Workers at Lambeth College have entered their third week of indefinite strike—and their action is getting stronger.
The UCU union members have been out since 3 June against new contracts at the south London college. Since the strike began, more workers have joined the union so they can join the strike.
Striker Pascale told Socialist Worker, “On paper they say some lessons have gone ahead. But they haven’t really. We’ve spoken to the students and they can’t even log onto the computers.”
The contracts slash workers’ holidays and sick pay, and impose longer working hours for no extra pay.
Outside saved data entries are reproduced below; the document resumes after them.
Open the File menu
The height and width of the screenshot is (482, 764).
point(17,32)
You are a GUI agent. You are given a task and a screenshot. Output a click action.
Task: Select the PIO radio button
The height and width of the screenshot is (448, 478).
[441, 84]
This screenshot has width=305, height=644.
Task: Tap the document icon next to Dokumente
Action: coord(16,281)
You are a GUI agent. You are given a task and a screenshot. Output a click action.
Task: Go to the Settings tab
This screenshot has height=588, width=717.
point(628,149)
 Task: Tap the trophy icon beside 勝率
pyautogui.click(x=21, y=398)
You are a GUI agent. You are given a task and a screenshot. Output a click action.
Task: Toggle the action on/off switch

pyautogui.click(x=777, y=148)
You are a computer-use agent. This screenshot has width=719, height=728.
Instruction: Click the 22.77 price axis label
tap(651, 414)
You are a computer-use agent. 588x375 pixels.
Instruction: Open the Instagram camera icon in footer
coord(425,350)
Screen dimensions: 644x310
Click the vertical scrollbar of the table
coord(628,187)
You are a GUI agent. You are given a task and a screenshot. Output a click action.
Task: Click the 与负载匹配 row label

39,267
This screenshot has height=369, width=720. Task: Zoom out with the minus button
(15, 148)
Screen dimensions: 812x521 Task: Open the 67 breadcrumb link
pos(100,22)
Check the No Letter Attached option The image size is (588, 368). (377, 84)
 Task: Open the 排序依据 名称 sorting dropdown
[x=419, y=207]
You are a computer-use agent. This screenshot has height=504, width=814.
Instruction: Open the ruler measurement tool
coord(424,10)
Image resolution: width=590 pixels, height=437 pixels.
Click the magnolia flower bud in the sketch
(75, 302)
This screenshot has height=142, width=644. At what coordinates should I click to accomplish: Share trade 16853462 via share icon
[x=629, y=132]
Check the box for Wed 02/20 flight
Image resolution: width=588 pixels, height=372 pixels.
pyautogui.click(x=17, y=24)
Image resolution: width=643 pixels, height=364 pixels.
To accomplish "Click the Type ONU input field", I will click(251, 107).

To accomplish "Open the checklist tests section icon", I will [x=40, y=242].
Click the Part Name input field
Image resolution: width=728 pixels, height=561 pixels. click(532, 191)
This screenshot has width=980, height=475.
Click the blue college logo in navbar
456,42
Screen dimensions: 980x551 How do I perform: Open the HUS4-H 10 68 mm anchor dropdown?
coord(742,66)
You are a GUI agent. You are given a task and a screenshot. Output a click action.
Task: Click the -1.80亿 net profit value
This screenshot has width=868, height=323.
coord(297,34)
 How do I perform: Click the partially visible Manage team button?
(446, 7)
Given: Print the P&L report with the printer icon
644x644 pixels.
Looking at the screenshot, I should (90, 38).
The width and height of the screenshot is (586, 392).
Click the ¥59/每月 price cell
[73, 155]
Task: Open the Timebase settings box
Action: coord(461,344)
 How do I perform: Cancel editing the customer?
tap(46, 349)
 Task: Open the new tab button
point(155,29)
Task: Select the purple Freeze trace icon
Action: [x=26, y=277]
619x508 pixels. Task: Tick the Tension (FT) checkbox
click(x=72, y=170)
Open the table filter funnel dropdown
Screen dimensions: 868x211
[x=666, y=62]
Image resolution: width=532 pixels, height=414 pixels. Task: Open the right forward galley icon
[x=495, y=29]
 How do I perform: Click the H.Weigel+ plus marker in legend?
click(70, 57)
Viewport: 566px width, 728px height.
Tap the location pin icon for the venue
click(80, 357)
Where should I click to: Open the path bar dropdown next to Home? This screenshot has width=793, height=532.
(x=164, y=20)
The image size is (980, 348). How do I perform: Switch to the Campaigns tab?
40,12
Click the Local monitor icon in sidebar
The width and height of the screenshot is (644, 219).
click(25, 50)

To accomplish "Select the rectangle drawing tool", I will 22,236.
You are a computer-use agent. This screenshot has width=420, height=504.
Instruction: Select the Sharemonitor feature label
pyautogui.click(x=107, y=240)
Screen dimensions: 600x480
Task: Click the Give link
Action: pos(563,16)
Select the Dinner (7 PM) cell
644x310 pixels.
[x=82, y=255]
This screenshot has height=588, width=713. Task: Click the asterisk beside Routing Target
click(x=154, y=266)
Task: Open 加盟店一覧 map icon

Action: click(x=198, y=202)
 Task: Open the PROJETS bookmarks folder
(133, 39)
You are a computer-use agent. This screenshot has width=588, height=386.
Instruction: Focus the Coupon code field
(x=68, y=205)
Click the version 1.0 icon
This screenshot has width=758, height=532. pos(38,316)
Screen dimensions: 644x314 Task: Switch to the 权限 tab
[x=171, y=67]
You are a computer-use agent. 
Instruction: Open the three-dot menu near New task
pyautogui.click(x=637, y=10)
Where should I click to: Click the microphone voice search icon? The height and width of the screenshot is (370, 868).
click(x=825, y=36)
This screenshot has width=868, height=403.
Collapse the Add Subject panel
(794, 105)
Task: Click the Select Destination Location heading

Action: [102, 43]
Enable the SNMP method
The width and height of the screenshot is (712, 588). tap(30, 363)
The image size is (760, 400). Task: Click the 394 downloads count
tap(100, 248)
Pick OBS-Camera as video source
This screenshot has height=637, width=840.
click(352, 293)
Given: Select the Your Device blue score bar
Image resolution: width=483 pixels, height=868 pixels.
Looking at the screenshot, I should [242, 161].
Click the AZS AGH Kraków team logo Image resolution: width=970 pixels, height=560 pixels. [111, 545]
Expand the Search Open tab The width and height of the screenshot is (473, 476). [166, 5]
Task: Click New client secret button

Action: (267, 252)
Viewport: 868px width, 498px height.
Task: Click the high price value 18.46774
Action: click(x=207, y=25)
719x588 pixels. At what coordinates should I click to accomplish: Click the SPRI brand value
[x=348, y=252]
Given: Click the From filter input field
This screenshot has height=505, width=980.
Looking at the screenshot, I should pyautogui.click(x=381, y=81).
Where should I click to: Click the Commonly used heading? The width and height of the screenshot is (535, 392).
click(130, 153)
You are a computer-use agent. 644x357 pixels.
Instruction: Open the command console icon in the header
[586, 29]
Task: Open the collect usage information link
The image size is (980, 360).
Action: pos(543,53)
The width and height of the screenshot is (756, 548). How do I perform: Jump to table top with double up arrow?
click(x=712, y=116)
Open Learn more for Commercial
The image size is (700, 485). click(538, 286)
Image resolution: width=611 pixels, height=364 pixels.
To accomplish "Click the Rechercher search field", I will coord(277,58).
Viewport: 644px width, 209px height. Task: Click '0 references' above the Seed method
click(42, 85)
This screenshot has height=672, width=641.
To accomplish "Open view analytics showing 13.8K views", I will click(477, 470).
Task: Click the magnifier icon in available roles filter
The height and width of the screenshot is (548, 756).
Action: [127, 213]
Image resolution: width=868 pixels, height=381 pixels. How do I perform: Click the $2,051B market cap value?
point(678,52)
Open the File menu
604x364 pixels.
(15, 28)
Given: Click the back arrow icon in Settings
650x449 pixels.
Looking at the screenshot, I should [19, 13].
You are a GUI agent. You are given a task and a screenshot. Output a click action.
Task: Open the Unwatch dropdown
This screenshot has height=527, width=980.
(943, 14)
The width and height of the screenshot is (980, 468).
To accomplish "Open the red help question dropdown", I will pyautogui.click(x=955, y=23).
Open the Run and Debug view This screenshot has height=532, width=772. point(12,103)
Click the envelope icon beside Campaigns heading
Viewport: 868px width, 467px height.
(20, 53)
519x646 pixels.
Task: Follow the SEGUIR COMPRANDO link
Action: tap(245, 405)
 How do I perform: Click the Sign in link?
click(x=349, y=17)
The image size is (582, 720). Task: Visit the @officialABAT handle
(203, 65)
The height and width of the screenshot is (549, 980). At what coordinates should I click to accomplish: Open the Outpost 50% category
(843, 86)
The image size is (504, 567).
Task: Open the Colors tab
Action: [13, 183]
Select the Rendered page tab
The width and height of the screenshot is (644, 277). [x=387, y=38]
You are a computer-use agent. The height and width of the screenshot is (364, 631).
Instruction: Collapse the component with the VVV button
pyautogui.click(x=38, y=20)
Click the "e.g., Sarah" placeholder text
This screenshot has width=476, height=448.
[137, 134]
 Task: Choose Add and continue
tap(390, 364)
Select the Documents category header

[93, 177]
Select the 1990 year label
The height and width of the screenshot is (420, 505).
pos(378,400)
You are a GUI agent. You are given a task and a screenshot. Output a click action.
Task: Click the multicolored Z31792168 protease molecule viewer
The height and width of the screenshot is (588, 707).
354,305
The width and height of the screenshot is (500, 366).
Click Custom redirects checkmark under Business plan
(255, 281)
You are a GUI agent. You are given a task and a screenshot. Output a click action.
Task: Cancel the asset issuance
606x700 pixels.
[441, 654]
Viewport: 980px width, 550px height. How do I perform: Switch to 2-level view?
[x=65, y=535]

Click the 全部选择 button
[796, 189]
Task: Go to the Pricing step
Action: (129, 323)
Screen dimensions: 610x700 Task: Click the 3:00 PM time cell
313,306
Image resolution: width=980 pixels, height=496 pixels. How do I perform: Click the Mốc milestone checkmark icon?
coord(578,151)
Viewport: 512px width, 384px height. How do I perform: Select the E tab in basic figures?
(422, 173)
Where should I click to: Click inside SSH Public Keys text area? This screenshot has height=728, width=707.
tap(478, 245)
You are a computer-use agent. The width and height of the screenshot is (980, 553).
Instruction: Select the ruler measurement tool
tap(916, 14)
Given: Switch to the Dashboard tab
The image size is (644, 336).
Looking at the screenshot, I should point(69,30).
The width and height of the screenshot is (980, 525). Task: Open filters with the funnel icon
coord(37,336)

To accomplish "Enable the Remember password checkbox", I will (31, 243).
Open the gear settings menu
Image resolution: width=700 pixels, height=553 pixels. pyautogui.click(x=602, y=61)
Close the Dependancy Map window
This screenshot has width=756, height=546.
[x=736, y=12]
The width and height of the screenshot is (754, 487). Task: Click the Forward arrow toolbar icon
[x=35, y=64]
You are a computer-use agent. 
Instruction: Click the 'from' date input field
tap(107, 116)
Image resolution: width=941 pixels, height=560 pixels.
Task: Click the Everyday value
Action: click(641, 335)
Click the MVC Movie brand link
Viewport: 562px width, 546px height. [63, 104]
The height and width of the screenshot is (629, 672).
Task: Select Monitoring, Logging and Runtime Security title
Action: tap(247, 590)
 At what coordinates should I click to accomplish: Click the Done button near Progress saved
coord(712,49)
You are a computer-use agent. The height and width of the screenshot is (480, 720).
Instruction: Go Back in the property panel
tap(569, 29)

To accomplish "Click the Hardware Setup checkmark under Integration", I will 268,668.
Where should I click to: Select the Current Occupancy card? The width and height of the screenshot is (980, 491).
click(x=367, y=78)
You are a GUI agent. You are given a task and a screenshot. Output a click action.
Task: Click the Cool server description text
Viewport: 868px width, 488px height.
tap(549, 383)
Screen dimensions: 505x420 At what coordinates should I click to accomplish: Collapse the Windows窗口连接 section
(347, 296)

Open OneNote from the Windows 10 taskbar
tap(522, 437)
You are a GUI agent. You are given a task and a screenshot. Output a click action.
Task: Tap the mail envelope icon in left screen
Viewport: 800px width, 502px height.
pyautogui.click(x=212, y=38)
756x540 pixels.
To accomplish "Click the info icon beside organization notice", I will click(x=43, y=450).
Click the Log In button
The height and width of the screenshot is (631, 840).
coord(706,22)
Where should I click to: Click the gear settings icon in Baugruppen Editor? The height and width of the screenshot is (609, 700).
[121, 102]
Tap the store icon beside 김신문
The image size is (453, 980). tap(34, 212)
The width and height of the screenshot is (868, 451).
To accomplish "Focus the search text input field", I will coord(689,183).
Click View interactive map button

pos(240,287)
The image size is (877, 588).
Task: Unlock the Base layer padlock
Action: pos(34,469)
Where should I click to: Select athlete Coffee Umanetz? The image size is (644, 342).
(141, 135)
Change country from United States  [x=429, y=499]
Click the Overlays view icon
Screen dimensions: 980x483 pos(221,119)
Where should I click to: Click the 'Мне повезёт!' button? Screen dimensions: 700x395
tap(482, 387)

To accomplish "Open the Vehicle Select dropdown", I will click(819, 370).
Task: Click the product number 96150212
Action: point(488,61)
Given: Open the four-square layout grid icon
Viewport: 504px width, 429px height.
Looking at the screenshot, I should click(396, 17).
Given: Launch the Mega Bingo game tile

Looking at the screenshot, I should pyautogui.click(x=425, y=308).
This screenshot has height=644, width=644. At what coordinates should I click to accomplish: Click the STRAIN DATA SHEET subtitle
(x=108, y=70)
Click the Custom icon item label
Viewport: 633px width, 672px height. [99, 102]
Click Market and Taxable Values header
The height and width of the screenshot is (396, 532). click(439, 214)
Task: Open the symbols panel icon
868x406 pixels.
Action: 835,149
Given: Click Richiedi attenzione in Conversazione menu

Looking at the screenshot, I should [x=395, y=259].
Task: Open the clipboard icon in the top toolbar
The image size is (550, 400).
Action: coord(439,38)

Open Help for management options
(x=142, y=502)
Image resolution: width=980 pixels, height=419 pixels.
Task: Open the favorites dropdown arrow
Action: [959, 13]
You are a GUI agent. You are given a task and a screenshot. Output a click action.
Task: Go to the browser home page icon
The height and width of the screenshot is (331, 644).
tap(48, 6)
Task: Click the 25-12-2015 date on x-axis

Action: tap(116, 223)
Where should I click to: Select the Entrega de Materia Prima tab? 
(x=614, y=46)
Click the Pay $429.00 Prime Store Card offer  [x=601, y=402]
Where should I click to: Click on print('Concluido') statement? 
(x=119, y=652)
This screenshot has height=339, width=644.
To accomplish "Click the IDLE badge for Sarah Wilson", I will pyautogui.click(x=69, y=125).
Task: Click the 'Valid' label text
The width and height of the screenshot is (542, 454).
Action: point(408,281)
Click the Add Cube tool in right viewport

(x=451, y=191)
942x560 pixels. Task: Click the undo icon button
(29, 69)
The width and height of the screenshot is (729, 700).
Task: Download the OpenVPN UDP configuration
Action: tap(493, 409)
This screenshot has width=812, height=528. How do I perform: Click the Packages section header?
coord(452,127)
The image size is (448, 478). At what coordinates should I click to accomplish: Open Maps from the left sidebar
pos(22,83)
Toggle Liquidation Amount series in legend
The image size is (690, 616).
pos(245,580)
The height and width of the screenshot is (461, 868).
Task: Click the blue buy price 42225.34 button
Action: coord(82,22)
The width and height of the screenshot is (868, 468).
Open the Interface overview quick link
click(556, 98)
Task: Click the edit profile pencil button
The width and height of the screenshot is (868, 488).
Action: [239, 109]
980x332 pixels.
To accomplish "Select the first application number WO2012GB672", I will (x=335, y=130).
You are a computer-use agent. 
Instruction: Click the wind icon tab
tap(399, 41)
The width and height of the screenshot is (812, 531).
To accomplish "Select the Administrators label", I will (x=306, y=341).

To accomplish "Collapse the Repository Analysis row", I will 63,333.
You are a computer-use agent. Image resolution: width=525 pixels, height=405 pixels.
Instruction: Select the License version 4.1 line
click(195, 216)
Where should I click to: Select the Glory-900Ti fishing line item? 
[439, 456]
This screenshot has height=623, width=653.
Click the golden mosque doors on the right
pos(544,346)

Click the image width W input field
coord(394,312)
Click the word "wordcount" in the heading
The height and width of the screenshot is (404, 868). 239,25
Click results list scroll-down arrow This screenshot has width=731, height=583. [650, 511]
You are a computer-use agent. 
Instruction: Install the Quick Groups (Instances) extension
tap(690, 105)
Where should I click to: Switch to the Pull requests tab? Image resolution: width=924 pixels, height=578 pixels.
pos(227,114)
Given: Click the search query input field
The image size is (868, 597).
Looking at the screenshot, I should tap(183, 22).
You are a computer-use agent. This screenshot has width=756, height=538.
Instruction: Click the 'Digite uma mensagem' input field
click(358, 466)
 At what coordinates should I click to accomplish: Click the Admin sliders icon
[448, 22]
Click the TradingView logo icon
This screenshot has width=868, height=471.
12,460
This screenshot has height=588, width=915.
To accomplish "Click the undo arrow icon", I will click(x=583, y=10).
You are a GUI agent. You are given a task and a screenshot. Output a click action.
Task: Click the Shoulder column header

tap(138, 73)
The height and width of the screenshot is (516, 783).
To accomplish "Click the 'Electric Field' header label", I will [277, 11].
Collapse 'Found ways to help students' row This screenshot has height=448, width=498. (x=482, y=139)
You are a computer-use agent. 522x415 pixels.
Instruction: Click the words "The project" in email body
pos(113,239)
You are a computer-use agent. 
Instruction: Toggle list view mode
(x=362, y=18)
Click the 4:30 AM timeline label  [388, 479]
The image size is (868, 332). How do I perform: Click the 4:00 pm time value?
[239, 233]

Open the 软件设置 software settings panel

Principal Mark Silverman initially said they would be for new staff only—but workers refused to accept the idea of a two-tier workforce.
Since then he has said current workers are only “protected” from the new contracts until August next year.
His claims that the college can’t afford to give workers decent contracts fell flat last week when figures for principals’ pay were released.
Silverman grabbed the biggest pay rise of any college principal in London last year—a whopping 13 percent.
Mandy, branch secretary of Lambeth UCU, called the pay rise “a disgrace”. Striker Nadia said, “If he wants an alternative way of saving money, he should take a pay cut.”
Unison union members at the college also struck on Wednesday and Thursday of last week. Unison striker Antony said the walkouts were having a big impact.
“It’s completely affected the college,” he told Socialist Worker. “There are no students in there at all.”
There was a carnival atmosphere at the Clapham site as pickets set up a barbeque and cars and buses hooted in support.
Workers from other unions, including the NUT, RMT and Unite, addressed the rally and brought cheques for the strike fund.
A group of striking cleaners from the “3 cosas” campaign marched up to join the rally, to cheers from the crowd.
Striker Mario from the Brixton site told Socialist Worker, “It’s brilliant. Every day we are getting more daring.” Vauxhall striker Dolores added, “The strike is solid. The longer it goes on, the more inspired you become.”
Strikers have visited over 50 workplaces to build support for the action. More than £15,000 has come into the strike fund.
But strikers face a real threat as bosses aim to impose redundancies—with most if not all of the UCU branch committee in the redundancy pool.
Mandy said, “We want to get the redundancy process stopped. And we would encourage other UCU branches to take action to support us and stop any victimisations.”
The UCU has called a national day of action in support of Lambeth College strikers on Wednesday of next week. It must make clear that it will take immediate action to defend any striker facing the sack.
And workers elsewhere should defy the anti-union laws if necessary to defend Lambeth strikers.
Workers at City and Islington College and City and Islington Sixth Form Centre in north London have won a victory after threatening escalating strikes.
Workers in the UCU and NUT unions voted for escalating walkouts against compulsory redundancies and to defend conditions, particularly workload.
They were set to begin the strikes on Wednesday of this week.
But unions called off the action after bosses withdrew all compulsory redundancies and agreed there would be no increase in teaching time.
Shaun Doherty is an NUT member at the Sixth Form Centre. “There was a very good atmosphere in our NUT meeting,” he told Socialist Worker.
“It was very buoyant.
“Had the action not been threatened we would face compulsory redundancies, there’s no question about it. This is a big victory.”
Once again, workers have shown that calling hard-hitting action gets results.
UCU members at Dundee university have voted to strike on 10 July against compulsory redundancies.
They backed strikes by 69 percent in a recent ballot.